Users of email applications are often advised not to click on images or links in a suspicious email message, but how do you determine if an email is suspicious? The following suggestions will help you decide if a message is good or bad.
The first thing is to know the sender, and not just by their name and email address, as email accounts are often spoofed or hacked. Pay close attention for obvious clues that your friend or co-worker did not send that message. A sure tip-off is your name; if you are usually called “Bill” by your friends, and the message starts with “William”, that’s usually an indication the message may be suspicious. Before clicking anything in that message, contact the sender to verify they indeed sent the message. Contacting the person has the added benefit of warning them that their computer is infected or their account has been compromised, if that is the case.

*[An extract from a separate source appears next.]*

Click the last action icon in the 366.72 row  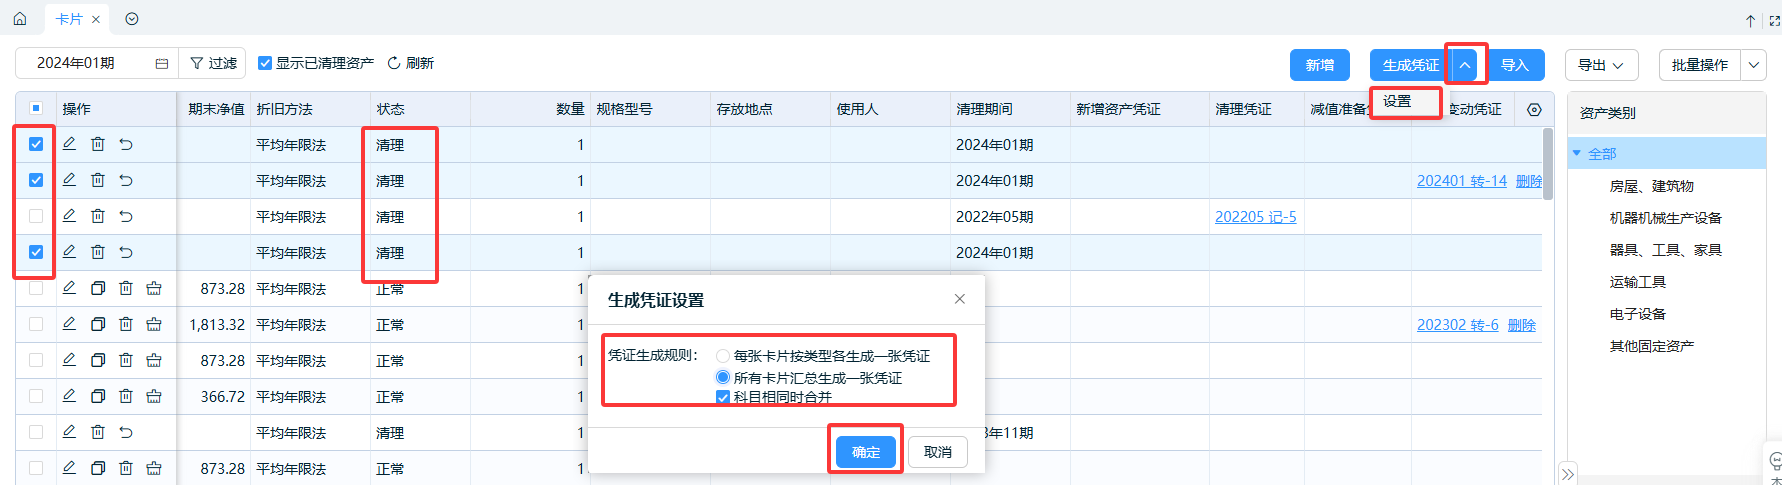[154, 396]
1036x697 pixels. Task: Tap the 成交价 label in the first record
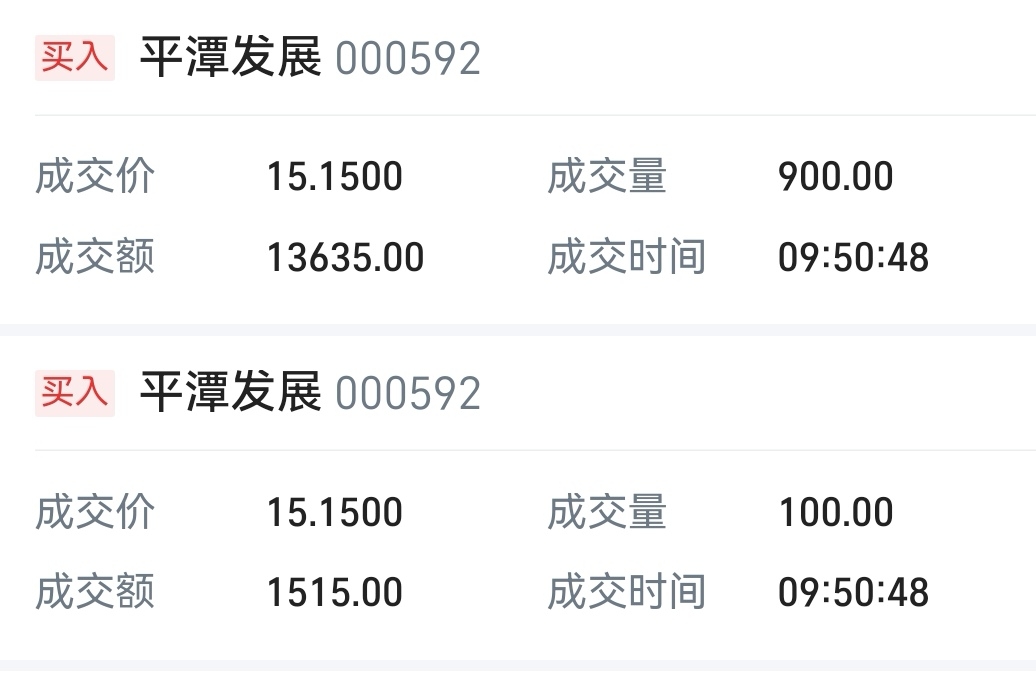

Knowing how a person talks will also give clues to the authenticity of a message. Learn how a person usually composes their messages, and look for any changes to that style. For example, if a person usually speaks in complete sentences and writes out entire words, then a message from that person in short sentences with either misspelled words or text message style shorthand can indicate a problem. Pay attention to the syntax in the message as well, to see if the sentence structure is odd or conveys incomplete thoughts. Most people tend to write messages the same way, and any deviation from that is cause for concern.
Phishing scams often involve messages that appear to come from legitimate sources such as financial institutions. It helps to know what companies you have accounts with, and any message that arrives from an institution you don’t do business with should raise concern. If the email appears to be from a legitimate source, you should still be cautious of any links or requests for personal information in the message. It’s relatively easy for a hacker to craft a website that looks exactly like the legitimate site it represents, and if you are not careful you can wind up providing personal information to the wrong site. In these cases, it’s best to type the URL of the legitimate site into a web browser or use a known good bookmark, go to the site directly and find out if the request is valid.
Email continues to be one of the most used avenues to infect a computer or gain personal information. Take the time to know the sender, and how they normally compose a message, to help prevent your becoming a victim.